What is event triage – meaning and uses
Alert triage is the first process that takes place when an incident happens. Traditionally events are analyzed by specialized analysts to determine if a particular event should be escalated for further investigation or it is a false-positive. Due to the large amount of events the triage process can put significant strain on the analysts and it is not a process which can be done efficiently manually.
Alert Triage is one of the main modules of our AI platform. It analyzes security or infrastructure alerts and determines which alerts should be escalated or dropped (which are actual alerts or which are false positives).
The module is based on a neural network that is trained on several data sources in order to detect the false positives. The module is also designed to take user feedback into consideration to improve the mode by enabling users to change the status of alerts thus gaining control over the outcome. Depending on the data and feedback provided by the users the neural network can reduce noise by up to 99%.
Using Siscale AIOps for Alert Triage
Alert triage is one of the biggest problems in today’s IT & Security due to the sheer number of sensors, devices and applications that need to be monitored that continuously generate alerts. Traditional monitoring tools automatically forward alerts when they are encountered and NOC and SOC engineers have to address each one in order to make sure that everything is in order.
Siscale offers an alternative to this approach. By making use of neural networks we built a model that analyzes incoming alerts and classifies them as either false-positives or true-positives. The alerts which are identified as true-positives are then escalated and a ticket is created and assigned to the appropriate team automatically.
How is AIOps the best answer for Alert Triage
AIOps is a term used to describe the use of machine learning together with automation in order to address several shortcomings in today’s IT operations. AIOps collects data from across the infrastructure in a centralized tool. This offers increased visibility as well as the ability to correlate events and apply machine learning such as anomaly detection. This is an enabler for alert triage while at the same time bringing additional benefits such as reducing mean-time-to-resolution or improving team performance.

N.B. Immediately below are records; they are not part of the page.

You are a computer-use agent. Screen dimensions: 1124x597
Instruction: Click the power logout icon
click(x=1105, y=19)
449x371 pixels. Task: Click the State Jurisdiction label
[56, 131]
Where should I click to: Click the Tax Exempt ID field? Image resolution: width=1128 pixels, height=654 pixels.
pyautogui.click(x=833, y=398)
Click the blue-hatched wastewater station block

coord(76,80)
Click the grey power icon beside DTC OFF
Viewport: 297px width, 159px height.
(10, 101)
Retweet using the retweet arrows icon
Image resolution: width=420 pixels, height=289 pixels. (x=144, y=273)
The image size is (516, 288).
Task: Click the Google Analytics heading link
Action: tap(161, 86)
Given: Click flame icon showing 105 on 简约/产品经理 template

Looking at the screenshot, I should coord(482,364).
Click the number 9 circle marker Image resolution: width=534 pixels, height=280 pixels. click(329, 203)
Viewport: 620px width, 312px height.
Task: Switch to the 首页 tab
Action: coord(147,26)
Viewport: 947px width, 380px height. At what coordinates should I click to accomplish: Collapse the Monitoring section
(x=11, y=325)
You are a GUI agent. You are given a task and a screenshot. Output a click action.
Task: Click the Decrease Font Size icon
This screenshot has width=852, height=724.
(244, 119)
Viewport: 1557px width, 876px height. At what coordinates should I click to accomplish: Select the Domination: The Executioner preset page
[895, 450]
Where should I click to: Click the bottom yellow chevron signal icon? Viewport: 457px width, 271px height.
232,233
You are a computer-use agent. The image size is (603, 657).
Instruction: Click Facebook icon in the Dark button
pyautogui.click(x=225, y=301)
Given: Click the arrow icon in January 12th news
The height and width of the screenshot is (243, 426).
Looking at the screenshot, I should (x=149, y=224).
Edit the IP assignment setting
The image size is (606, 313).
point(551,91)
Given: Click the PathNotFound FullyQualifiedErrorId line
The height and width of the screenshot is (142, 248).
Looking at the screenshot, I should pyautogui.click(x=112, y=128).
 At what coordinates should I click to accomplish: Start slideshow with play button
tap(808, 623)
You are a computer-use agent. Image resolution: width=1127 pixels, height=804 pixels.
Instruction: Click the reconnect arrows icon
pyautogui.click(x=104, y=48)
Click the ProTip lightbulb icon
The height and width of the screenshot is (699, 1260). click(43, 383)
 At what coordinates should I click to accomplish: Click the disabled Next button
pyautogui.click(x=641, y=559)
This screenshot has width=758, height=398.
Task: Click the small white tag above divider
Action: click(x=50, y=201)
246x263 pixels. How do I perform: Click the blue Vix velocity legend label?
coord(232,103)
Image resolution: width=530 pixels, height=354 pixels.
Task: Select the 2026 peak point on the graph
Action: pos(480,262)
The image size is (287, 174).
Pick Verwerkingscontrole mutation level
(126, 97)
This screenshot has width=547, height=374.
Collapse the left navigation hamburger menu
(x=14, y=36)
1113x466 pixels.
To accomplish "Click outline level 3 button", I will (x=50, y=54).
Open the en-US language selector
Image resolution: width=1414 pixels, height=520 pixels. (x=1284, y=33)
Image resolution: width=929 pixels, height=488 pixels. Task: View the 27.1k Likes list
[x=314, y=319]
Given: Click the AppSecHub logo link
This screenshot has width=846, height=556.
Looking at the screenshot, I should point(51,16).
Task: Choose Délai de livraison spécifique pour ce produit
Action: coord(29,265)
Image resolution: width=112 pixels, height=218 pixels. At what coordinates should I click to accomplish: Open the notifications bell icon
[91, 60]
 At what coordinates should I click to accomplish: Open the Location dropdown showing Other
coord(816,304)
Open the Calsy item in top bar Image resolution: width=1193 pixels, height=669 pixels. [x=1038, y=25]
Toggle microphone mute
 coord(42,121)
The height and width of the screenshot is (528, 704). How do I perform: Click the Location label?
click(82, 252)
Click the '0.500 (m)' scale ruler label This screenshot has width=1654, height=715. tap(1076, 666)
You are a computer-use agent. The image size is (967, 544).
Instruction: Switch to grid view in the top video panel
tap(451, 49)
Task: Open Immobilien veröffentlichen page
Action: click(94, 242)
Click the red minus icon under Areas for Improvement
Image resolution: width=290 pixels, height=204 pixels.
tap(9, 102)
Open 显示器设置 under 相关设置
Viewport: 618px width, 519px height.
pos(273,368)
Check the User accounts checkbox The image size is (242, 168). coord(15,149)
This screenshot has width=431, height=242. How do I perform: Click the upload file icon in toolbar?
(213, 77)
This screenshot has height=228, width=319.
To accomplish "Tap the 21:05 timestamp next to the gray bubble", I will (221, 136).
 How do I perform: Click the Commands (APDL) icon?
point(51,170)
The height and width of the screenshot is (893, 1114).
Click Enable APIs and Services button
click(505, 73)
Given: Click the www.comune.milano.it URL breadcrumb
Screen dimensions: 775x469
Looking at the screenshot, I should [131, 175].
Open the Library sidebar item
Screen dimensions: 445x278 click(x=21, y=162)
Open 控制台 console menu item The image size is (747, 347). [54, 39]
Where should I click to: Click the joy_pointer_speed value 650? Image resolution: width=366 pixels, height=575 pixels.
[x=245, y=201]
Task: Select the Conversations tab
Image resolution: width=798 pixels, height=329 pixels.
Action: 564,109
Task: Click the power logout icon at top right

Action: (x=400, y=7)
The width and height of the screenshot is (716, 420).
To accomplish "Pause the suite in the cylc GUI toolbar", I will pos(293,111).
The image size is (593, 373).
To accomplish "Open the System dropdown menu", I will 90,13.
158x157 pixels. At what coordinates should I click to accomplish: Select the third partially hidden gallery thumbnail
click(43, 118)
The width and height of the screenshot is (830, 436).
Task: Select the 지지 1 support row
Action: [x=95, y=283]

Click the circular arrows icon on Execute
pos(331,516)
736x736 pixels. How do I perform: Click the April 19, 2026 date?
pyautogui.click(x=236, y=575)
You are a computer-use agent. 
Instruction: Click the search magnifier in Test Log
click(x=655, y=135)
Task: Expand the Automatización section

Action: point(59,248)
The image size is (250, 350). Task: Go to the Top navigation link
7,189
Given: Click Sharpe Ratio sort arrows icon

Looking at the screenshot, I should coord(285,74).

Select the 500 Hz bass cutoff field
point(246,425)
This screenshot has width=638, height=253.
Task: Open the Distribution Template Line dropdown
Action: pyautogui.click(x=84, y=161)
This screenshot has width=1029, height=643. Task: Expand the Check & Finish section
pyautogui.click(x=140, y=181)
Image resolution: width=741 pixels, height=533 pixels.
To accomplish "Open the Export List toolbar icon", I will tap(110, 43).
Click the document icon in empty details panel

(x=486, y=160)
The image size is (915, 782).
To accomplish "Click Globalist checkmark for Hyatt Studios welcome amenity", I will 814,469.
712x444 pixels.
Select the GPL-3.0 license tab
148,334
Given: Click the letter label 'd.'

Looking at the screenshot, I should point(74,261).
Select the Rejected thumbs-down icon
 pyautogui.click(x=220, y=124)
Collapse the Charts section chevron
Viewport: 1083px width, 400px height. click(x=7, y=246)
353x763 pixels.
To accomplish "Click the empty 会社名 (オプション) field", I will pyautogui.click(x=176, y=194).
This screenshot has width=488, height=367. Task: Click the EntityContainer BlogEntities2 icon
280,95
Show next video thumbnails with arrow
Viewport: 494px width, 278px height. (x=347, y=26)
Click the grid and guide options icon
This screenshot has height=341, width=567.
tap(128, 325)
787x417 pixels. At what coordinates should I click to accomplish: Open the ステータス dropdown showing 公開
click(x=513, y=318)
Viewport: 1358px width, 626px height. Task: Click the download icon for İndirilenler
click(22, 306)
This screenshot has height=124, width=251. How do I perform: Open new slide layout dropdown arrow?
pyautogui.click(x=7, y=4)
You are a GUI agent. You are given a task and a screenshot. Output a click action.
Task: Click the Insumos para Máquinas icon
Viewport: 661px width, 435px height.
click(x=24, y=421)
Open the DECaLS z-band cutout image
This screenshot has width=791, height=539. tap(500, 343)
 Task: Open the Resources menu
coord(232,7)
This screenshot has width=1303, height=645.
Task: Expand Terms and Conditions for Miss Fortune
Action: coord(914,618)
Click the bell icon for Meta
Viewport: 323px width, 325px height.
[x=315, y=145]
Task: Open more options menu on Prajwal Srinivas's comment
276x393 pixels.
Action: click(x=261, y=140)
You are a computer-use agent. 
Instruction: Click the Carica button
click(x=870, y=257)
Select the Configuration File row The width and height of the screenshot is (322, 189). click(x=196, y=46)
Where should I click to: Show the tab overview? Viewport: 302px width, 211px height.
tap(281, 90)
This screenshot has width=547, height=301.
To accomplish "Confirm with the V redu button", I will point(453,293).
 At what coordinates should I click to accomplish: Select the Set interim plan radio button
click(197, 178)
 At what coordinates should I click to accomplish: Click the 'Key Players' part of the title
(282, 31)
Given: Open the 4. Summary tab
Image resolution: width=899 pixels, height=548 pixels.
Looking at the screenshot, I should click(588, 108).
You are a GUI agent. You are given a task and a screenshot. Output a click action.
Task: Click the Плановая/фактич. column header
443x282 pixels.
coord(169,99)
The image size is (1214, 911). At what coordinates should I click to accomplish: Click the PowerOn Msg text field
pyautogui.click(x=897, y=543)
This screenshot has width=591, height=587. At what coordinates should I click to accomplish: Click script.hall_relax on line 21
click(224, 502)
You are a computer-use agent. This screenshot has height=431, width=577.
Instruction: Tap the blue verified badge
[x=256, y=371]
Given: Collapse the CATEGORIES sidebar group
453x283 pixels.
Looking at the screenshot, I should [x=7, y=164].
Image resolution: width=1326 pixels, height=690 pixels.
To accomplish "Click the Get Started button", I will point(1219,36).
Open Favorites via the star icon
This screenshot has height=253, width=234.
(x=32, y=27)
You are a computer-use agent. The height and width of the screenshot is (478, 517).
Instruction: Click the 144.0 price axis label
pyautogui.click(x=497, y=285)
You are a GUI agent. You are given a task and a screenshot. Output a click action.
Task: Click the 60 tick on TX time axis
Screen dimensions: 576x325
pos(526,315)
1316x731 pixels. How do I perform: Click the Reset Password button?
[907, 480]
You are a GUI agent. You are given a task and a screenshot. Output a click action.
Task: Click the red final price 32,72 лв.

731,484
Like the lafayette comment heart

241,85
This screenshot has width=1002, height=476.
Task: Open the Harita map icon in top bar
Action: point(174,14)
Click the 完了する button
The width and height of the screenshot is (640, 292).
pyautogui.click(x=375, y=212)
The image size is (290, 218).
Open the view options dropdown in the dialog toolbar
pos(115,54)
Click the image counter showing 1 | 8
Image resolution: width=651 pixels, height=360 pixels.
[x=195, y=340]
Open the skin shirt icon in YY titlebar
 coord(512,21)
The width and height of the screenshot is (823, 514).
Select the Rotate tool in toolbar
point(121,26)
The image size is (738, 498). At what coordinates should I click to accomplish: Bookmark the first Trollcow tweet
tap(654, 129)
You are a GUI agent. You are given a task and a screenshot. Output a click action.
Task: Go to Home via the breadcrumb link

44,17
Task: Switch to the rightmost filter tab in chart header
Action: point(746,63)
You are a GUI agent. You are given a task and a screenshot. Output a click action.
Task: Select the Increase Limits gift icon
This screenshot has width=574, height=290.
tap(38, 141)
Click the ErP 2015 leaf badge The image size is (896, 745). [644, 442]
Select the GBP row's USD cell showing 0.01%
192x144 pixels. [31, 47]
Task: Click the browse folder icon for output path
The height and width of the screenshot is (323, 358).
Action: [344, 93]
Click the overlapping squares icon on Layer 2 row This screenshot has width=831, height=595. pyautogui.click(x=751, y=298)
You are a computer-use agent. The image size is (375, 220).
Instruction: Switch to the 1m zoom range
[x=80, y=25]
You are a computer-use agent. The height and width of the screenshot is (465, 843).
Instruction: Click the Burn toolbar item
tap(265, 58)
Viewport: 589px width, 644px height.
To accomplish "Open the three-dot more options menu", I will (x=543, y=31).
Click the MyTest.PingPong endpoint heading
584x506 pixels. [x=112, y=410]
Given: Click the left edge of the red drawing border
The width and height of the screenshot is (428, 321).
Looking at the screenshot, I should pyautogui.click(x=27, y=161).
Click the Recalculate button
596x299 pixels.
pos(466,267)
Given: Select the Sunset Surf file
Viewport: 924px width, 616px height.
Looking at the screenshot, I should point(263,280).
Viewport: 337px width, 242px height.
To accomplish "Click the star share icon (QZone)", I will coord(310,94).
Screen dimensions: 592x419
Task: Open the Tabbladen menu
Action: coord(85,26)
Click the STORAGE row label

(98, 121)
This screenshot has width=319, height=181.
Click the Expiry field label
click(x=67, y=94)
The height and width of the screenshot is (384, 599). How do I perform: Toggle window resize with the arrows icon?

Gather data from multiple sources and environments
AIOps enables alarm noise reduction by bringing all the required data into a single place where it can be processed and analyzed in order to automate the triage process of alerts from the growing IT infrastructures. To accommodate this we built our platform domain-agnostic meaning that it is capable of ingesting data from any source and in any format.
At the same time the Alert Triage module of the platform is tuned to be applicable to data from any industry not just IT infrastructure data. Alert noise can be reduced by the same algorithm using data from healthcare, manufacturing, retail or any other domain.
Minimize the noise with Machine Learning
SOC alert triage or NOC alert triage is a difficult process due to the sheer number of alerts and data collected from across an organization’s ecosystem and is not something that a human can keep track of easily or efficiently. The best solution to analyzing this data and making informed decisions is to use machine learning algorithms thus reducing the probability of human error and giving SOC and NOC engineers the required information and time to focus on what’s really important: keeping everything running smoothly.
Alerts triage into false-positives/true-positives
The algorithm used to remove noise from day-to-day operations is a combination of neural networks and natural language processing over the text body of the alerts.
Using this analysis the alerts are then passed through a binary classification algorithm to determine which of them are true-positives and which are false-positives and should be escalated.
Alert Triage with Integrated intelligent automation: from alert storms to actionable events
Reducing noise generated by alerts is just a first step in making the life of NOC and SOC engineers easier. Even with a reduced number of alerts they still need to thoroughly investigate the ones that were escalated and this is also time consuming. Our approach to this problem is to have an intelligent automation in the form of process automation.
Correlate and suppress alerts
Process automation follows the regular process that an operator would take in investigating an alert manually but without the need of human intervention. All the checks and information collection which previously was prone to human error is now performed automatically on the escalated alerts bringing precious information to NOC and SOC engineers – information that they require to address all issues post alert triage.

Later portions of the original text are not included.